■ TASK BRIEF ■
Every line in the records below that holds the word "computer" is to be copied.

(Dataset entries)
────────────────────

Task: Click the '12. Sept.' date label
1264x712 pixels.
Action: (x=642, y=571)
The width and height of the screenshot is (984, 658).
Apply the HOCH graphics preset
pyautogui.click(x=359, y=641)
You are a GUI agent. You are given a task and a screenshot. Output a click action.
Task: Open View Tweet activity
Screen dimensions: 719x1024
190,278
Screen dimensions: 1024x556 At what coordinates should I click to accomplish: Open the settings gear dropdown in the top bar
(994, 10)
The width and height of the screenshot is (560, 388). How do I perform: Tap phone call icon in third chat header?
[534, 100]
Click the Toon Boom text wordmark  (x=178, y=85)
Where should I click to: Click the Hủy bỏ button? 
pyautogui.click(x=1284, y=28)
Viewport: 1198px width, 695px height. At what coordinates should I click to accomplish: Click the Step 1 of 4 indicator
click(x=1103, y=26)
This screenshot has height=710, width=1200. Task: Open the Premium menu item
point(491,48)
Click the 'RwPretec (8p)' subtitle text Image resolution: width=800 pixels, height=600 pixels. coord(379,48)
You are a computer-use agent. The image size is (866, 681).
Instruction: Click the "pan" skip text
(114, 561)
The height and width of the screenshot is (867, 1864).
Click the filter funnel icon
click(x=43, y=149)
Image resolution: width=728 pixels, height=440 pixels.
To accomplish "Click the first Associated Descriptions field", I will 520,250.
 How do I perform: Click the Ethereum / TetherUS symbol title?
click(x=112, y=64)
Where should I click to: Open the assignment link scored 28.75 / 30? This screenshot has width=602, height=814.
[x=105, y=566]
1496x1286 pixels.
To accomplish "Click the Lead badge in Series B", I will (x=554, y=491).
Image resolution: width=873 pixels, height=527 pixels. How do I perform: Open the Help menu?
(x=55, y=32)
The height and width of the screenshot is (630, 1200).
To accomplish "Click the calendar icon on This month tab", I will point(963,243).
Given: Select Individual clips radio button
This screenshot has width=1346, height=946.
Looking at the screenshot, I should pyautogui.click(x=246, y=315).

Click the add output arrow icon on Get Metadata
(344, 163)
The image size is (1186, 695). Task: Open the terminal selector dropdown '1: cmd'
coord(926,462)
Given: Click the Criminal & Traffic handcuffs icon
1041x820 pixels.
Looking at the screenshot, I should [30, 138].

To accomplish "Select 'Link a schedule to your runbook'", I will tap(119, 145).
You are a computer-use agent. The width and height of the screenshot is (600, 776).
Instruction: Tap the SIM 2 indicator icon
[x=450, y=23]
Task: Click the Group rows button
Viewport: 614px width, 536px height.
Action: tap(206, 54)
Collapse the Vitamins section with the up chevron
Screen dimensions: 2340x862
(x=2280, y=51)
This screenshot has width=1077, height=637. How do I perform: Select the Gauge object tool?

────────────────────

■ TASK ANSWER ■
You are a computer-use agent. The image size is (866, 681).
You are a computer-use agent. The width and height of the screenshot is (600, 776).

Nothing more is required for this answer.